Parents are often a source of frustration as a youth pastor. They either don't value your programming like they should or are highly critical of whats going on at the church. You have to get past the urge to not care about them. The truth is they care, and care a lot. They, more than likely, have no idea how to do your job and the nuances/pressure that goes with it. Instead of holding a grudge, being dismissive or writing them off, what if you started building bridges with the parents of the students at your church?
Here are a few things you can start doing right now to make parents a priority and communicate to them how important they are! (You can get all 21 ways to make parents a priority HERE!)
1. Tee It Up For Them
Most youth ministries do not think about parents when they plan events. You think about the students loving the event and what the student can get out of it. This mindset isn't necessarily a bad thing, obviously you want students to love the events you put on but I believe that there is a crucial piece missing.
What if you took your events and designed some of them for parents to have the winning conversation with their child. You are probably good at setting up a great environment for your students to learn or have an encounter with God. It’s probably easy for you to get up and craft an incredible message about the harmful affects of pornography, the importance of purity, identity in Christ etc. I would imagine you are used to having those serious conversations with students and challenging them in their faith when it comes to the issue at hand. Where there is a drop off is the follow up, accountability and follow through with commitments that are being made. Lets be honest, we get to see our students for a few hours a week tops. This is where I think youth ministry can take huge steps in designing meaningful experiences, include mom and dad and allow parents to be the primary disciple makers and provide accountability to their own kids.
When you set mom and dad up to have the winning conversation you communicate that you understand their God given role as a parent. Parents usually aren't great at carving out time to have the kind of talks they should be having with their kids. Take the guess work out of it and make space for them to enter into the dialogue.
What you can do today:
Think critically about some of the events you currently do or dream up a new one. Here are some ideas to get your brain moving in the right direction.
Mother Daughter Mud Run - Create a mud obstacle course and set up Moms to have a conversation about their daughters identity in Christ.
Father Son Event - Flag football and a chili cook-off to set up dads to have a conversation about pornography and sexual integrity with their son.
Father Daughter Ball - Host a formal event where everyone gets dressed up has a nice meal, maybe even have some dancing and set up dad to talk about sexual integrity with their daughter and how they will fight with them and for them when it comes to this matter.
Mother Son Adventure Race - The amazing race on TV has some incredibly compelling challenges and is fun to watch. You as a youth pastor can probably create something just as fun for moms and their sons to experience. Plan it all to set mom up to have a conversation about how to treat the opposite sex and what being a man of God looks like from their perspective.
These are just ideas, what could it look like for your student ministry at your church!
2. Options For Them
Most parents enjoy being a part of what their kids are a part of. Think about the community rec sports landscape. How many dads and moms volunteer to coach their kids soccer team or little league team and have really no business being the coach? They do it because they want their child to have an awesome experience playing that sport. I believe that they would do the same thing for your ministry if they realized there was a need and that there were different options for them to serve and be a part of your student ministry.

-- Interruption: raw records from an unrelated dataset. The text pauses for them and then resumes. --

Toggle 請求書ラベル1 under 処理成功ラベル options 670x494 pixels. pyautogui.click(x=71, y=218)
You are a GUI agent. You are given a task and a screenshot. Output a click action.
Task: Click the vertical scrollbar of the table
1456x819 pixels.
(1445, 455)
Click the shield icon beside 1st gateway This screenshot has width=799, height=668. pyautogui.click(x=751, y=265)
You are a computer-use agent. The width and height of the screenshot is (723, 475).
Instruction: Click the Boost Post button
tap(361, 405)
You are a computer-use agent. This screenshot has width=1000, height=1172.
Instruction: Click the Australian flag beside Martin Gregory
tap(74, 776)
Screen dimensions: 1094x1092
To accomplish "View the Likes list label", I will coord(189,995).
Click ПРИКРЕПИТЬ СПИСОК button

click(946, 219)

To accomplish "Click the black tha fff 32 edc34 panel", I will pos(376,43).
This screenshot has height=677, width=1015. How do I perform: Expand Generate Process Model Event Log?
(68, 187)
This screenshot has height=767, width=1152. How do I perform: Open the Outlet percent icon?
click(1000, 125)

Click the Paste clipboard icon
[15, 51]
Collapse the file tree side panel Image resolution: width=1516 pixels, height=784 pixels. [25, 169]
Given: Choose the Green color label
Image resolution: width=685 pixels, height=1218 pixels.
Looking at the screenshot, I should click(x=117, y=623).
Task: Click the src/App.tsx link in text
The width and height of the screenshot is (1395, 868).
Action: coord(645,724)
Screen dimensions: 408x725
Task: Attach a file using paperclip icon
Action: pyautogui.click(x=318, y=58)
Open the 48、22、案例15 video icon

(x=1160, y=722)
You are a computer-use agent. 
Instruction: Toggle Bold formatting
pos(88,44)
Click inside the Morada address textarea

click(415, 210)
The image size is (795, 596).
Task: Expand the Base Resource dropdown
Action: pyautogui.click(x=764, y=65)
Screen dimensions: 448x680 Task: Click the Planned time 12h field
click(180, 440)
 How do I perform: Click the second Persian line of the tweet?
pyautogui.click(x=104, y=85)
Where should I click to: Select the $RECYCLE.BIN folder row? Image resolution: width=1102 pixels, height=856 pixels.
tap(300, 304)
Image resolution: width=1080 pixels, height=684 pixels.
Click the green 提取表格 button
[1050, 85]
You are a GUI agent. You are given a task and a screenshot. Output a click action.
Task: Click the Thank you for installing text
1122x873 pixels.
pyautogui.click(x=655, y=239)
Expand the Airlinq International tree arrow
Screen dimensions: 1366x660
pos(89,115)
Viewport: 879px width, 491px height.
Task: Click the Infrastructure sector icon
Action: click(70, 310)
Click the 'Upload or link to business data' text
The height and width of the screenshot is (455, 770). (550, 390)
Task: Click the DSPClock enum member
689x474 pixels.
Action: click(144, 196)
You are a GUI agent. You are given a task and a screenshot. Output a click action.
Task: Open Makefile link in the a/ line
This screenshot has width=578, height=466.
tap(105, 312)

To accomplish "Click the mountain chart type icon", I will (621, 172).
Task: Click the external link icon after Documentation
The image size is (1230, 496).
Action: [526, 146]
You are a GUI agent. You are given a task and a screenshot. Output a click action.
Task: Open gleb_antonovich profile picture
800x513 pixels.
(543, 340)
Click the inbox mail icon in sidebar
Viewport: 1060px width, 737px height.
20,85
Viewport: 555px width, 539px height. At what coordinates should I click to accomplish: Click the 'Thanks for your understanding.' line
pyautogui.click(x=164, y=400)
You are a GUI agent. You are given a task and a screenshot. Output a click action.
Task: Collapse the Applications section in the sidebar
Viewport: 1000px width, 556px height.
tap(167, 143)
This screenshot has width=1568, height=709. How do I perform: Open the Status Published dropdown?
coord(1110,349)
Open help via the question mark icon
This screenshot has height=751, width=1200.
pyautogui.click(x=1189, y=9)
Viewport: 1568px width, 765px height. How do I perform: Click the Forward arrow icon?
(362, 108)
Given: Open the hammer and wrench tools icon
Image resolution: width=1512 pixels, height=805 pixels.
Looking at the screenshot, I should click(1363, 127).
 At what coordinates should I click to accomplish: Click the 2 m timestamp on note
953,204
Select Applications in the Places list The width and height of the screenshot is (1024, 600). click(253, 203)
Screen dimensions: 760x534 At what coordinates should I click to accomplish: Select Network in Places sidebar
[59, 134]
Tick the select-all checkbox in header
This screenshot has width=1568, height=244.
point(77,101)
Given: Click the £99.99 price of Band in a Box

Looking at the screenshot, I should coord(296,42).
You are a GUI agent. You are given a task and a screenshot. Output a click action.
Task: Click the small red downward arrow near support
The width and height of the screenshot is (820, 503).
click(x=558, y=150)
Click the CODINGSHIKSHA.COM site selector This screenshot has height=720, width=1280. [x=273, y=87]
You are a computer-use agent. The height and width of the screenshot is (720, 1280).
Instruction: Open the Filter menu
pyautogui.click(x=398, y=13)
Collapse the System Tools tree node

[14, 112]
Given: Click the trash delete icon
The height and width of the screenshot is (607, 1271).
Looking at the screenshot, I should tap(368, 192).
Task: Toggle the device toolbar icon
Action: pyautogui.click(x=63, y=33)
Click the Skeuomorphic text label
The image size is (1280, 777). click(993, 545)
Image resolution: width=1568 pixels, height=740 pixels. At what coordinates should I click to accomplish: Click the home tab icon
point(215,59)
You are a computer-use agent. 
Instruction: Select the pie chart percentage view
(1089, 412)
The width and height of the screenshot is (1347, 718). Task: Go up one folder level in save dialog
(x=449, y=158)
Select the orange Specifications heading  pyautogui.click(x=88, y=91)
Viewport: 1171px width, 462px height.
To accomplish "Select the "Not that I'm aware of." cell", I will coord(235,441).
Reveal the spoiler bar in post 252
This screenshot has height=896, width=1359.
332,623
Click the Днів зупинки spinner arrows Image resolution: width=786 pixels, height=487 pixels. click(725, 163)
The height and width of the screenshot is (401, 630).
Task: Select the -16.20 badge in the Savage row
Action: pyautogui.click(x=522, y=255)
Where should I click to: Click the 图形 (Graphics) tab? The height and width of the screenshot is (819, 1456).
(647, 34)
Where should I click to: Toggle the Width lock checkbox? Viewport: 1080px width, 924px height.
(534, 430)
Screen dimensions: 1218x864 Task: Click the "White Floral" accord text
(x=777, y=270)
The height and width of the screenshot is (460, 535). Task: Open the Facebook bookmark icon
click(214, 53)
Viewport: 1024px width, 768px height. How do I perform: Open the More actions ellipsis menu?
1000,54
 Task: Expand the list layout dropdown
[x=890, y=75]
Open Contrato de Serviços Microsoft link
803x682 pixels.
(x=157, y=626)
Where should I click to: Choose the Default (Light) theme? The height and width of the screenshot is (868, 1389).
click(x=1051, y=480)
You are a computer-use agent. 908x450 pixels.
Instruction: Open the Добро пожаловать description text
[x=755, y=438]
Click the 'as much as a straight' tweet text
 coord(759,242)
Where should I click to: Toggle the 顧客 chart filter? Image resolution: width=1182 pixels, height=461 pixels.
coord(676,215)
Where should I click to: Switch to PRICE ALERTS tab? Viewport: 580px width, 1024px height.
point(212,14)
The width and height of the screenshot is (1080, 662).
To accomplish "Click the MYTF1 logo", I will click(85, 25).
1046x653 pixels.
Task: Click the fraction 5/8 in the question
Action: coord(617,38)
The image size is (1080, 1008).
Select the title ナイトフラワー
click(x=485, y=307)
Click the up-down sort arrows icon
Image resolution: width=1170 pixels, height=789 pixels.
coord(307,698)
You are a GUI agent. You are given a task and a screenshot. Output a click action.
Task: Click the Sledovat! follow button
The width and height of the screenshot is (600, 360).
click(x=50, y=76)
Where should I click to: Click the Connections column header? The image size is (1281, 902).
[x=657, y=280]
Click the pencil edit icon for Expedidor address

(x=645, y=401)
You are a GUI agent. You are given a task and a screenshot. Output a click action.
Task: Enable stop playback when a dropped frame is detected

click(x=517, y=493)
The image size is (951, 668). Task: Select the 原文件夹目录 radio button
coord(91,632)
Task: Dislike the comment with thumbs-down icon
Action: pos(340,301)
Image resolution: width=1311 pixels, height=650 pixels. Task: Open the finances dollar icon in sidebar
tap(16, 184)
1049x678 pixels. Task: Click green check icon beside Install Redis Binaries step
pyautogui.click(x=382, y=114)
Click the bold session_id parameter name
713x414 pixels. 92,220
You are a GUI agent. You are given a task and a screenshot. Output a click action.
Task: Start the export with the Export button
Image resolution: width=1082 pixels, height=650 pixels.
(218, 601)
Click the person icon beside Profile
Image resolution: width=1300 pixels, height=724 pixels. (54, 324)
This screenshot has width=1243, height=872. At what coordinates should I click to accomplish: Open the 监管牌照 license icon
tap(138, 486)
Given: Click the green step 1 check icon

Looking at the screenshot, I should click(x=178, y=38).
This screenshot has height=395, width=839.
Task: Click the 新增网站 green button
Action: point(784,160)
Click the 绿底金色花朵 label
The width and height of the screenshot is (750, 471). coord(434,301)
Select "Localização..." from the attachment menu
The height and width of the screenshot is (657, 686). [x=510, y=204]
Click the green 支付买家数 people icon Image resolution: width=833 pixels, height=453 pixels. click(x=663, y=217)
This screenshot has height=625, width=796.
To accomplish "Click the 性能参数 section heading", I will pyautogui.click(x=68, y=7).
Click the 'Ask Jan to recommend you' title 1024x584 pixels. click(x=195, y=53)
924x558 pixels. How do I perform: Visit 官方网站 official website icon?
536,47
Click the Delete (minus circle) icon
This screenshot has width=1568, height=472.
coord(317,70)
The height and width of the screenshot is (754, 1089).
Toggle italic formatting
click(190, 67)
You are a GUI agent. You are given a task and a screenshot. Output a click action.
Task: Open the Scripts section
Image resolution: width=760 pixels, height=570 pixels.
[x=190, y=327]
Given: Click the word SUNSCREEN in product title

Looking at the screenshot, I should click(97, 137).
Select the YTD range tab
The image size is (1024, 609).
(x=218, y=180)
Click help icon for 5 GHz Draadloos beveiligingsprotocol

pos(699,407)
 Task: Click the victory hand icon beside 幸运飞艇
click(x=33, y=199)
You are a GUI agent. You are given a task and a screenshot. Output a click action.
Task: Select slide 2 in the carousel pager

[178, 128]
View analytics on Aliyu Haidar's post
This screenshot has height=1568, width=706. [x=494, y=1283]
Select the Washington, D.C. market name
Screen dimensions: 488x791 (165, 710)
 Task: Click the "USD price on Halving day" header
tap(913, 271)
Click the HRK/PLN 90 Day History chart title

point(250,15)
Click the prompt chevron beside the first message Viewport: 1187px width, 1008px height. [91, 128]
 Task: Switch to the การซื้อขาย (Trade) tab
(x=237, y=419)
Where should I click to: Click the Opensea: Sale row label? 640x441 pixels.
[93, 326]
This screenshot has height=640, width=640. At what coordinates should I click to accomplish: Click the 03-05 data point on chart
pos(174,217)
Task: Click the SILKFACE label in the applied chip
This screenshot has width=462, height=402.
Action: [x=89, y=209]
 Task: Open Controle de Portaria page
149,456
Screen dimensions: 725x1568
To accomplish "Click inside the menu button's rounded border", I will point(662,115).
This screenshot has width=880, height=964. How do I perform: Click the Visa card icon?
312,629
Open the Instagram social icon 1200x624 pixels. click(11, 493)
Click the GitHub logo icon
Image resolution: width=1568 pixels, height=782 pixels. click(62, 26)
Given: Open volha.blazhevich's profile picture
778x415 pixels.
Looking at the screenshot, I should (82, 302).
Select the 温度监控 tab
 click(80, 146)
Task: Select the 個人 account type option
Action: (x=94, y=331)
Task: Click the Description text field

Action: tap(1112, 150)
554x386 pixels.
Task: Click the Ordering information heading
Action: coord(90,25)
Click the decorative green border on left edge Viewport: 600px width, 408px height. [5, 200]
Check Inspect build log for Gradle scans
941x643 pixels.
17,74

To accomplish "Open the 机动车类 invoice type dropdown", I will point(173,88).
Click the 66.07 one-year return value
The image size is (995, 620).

There are parents that would be rock star small group leaders, worship leaders, game inventors, set designers, curriculum developers, light programmers, cafe workers, etc. They are missing the personal ask or the option to use their gifts. Can you create enough options for every parent in your ministry to have a meaningful serving opportunity? That is more of a challenge than anything else. There are parents that honestly do not want to serve in the same place their kids attend but there are some that are waiting for you to ask them or show them options of how they could plug in.
What you can do today:
Start writing down different ways you could utilize parents in your ministry. Think outside the box and start dreaming about what could be. Create 3 new opportunities that currently aren't options in your ministry. Get ready to send out those opportunities and see what happens.
3. Plan For Them
Your ministry calendar usually revolves around the school schedules in your community. Do you think about families when you plan events or give families the space to spend time together? Mothers Day, Fathers Day, Memorial Day, Labor Day, 4th of July, Christmas, Thanksgiving are all holidays where you have to make a decision on when to have programming and when not to, or when to schedule an event and when not to. Consider that families are looking for chances to spend together in the midst of the busyness of life. Help your families out with your schedule, realize the need for family time and plan accordingly.
What you can do today:
Send out a survey to your parents and ask them about the holidays, when it would be good to have programming or an event and when it would be detrimental. Get good data before you make decisions. This will endear you to parents if they know you are thinking about them before you plan.
What are you doing to INCLUDE parents in youth ministry?